"Old one just did not have good pressure after oil was warmed up."
Oil pressure is actually a misnomer. What you're reading on your oil gauge, if you've diagnosed this problem with an oil gauge - is actually how quick oil bleeds through the clearances in your engine. Tighter clearances, the higher your oil gauge reads. That's why it reads less when the engine's warmed up. When it's cold, the fitment is tighter and the gauge reads higher. When you put in thicker oil...the gauge reads higher.
The pressure side of the pump works the same all the time. When there's backpressure from the system it bleeds off into the camchest. The scavenger pump returns it to the oil bag. When your gauge starts reading lower it means you're still getting the same amount of flow - it just doesn't read as high of a number on the gauge. Believe me, if you had low oil pressure...your lifters would sound like solids.
Now you have all these clearances and you've installed a spanky new pump that's pumping oil like the engine was new. You've increased the flow...and now your breather valve is spitting it through the screen creating a higher mist than you had before. I'm also assuming you didn't enlarge the breather hole to accomodate the 25% increase in engine cubic inches, either.

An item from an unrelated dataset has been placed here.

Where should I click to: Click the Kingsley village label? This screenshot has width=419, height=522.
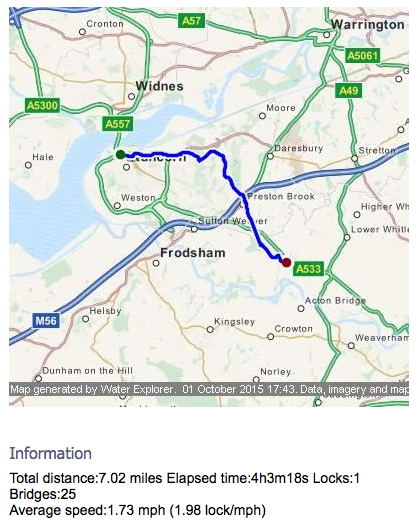(x=234, y=322)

While you're at it - check your return line, let's make sure you haven't sheered a scavenger key. Change the oil, pull the return line at the bag and point it into a clear jar and fire your ride up, see what kind of return you have. Bypass any external oil filter you've installed. See if the oil is too-bubbly, or worse, frothy. If it is...your camchest is overwhelmed with too much oil. If you're getting just a dribble...you've sheered a scavenger key.
I'd also be suspect of the "aftermarket" oil pump not being correct.